Start of Provided records

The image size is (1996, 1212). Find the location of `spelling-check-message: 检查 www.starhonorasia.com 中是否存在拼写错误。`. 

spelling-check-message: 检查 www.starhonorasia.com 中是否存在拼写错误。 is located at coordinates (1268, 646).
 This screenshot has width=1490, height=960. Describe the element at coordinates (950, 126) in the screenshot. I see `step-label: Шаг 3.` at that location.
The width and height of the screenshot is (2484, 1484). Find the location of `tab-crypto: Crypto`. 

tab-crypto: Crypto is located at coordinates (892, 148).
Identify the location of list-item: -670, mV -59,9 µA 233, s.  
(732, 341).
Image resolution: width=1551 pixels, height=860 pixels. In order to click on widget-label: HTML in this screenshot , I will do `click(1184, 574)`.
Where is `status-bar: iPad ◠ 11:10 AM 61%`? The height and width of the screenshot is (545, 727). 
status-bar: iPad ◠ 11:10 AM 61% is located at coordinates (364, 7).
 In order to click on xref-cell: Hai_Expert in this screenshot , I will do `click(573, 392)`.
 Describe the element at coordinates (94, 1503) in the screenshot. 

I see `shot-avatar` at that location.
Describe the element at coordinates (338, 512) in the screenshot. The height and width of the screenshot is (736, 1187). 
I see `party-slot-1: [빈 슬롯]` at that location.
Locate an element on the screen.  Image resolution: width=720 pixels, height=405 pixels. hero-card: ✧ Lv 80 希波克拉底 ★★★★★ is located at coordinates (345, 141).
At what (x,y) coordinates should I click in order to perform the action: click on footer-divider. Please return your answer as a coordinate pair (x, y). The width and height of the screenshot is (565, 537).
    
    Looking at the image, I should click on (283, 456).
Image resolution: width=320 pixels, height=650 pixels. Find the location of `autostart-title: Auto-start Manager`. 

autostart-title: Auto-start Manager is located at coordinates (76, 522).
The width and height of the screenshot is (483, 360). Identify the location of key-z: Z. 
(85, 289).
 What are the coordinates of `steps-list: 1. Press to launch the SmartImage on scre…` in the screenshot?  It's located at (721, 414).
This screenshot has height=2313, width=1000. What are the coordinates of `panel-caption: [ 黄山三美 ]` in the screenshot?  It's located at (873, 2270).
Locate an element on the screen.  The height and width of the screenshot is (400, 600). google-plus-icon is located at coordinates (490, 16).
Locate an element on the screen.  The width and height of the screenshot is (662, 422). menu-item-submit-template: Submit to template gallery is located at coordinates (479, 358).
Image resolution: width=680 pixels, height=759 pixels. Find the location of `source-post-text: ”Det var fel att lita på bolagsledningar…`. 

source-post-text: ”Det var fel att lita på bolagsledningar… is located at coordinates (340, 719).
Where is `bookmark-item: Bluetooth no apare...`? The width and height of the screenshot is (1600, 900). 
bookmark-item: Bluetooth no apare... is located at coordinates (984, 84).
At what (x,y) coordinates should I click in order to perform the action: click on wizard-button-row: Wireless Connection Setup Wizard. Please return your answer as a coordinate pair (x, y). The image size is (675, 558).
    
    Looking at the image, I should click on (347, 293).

End of Provided records

Copy the data word for word, starting at the very beginning and ending with the line that contains "spelling-check-message: 检查 www.starhonorasia.com 中是否存在拼写错误。 is".

The image size is (1996, 1212). Find the location of `spelling-check-message: 检查 www.starhonorasia.com 中是否存在拼写错误。`. 

spelling-check-message: 检查 www.starhonorasia.com 中是否存在拼写错误。 is located at coordinates (1268, 646).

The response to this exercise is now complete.